Feel Good Works

Wishing You a Bright Week as the Days Get Shorter

Happy Monday, everyone!

As we settle into November, the days are getting shorter, and the darker evenings can feel like they’re pulling our energy down with the sun. It’s a time of year when looking after ourselves becomes even more important, both physically and mentally. Let’s start this week with a simple reminder: take good care of yourself – you deserve it.

I’ve always noticed my energy dipping a little when the clocks go back

I have to make a big effort to generate some good self-care momentum before the evenings start arriving too early for my liking. And I know I’m not alone. It’s not just the reduced daylight; it’s the subtle way our brains and bodies respond to the changing seasons. But here’s the good news: small, intentional habits can make a huge difference, helping us feel brighter even when the sky isn’t.

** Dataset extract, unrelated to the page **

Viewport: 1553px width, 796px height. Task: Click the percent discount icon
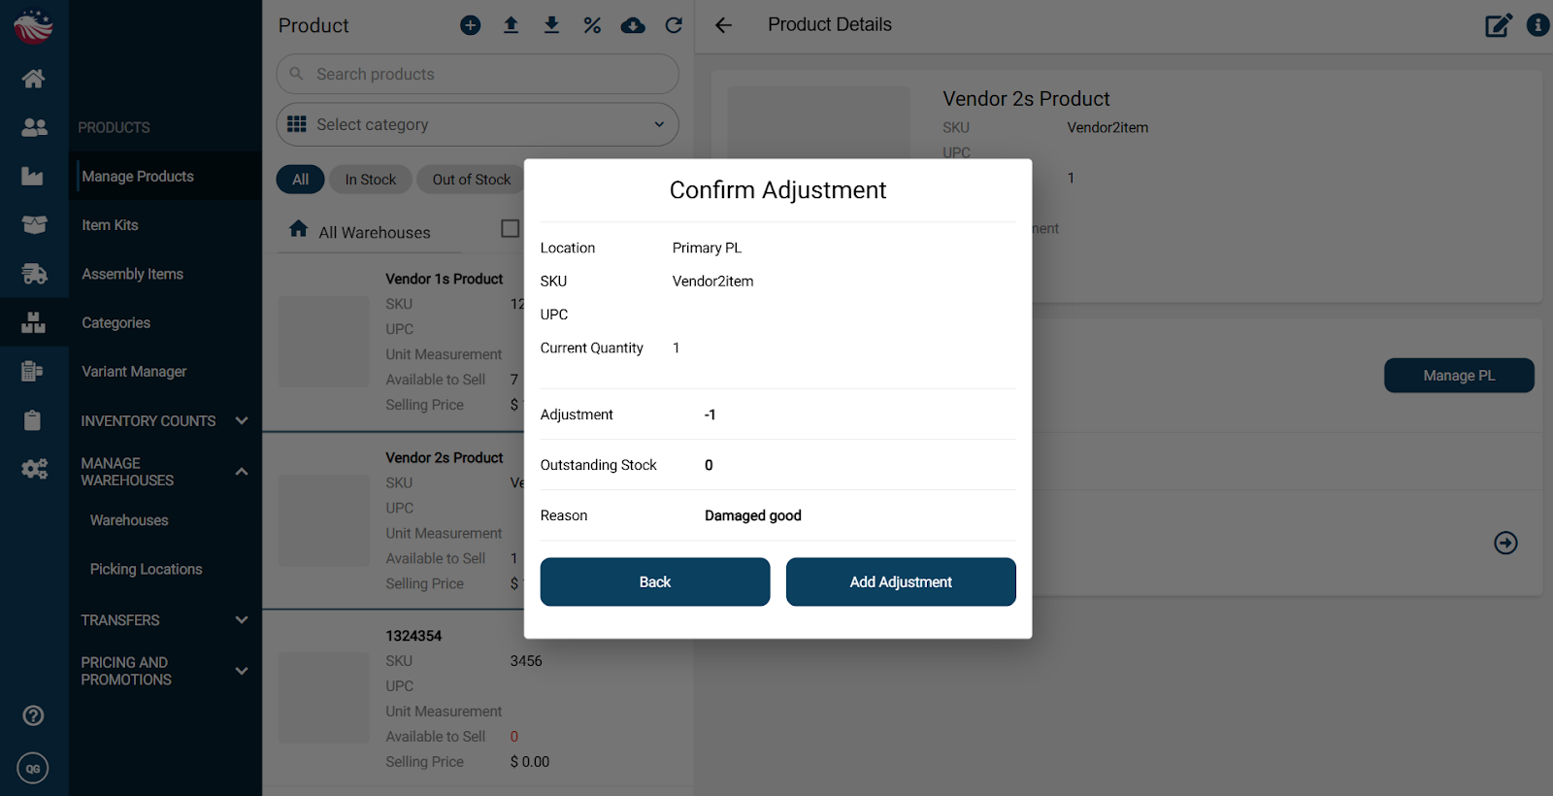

Neuroscience research offers valuable insights here

A study from the National Institute of Mental Health found that exposure to natural light, particularly in the morning, helps regulate our circadian rhythm, which influences everything from mood to sleep. When we’re exposed to less light in the winter months, our serotonin levels – a neurotransmitter that contributes to feelings of happiness and wellbeing – can dip, leading to fatigue or low mood.

But the brain is adaptable, and we can actively support it through simple, mindful actions.

How can we care for ourselves during darker days?

Here are a few science-backed ways to keep your mood lifted and your energy steady as the days grow shorter:

  1. Get Morning Light: Spend at least 10–20 minutes outside in the morning, if you can. Natural light boosts serotonin production and helps regulate your sleep-wake cycle. If mornings are too hectic, even a short walk at lunchtime can help.
  2. Prioritise Movement: Exercise doesn’t just benefit the body; it also stimulates the release of endorphins and dopamine, both of which improve mood. Whether it’s a brisk walk, gym visit, or popping around the corner to grab some milk, movement is your friend.
  3. Embrace Bright Colours Indoors: Neuroscience shows that colours can impact mood and energy levels. Adding vibrant colours to your workspace – whether it’s a mug, plant pot, or even a screensaver – can provide a small but meaningful boost.
  4. Practice Gratitude: Taking just a few minutes to jot down three things you’re grateful for each day can shift your focus and rewire your brain to notice more positives.
  5. Stay Connected: Reach out to a friend, colleague, or loved one. Social interactions increase oxytocin, which helps combat feelings of loneliness or stress.

Let’s Talk

As the week begins, I hope you take a moment to prioritise yourself and the small habits that keep you feeling good, reminding yourself that brighter days always return, these little actions matter.

Wishing you a good week ahead. Let’s make this week one of kindness – to ourselves and to others.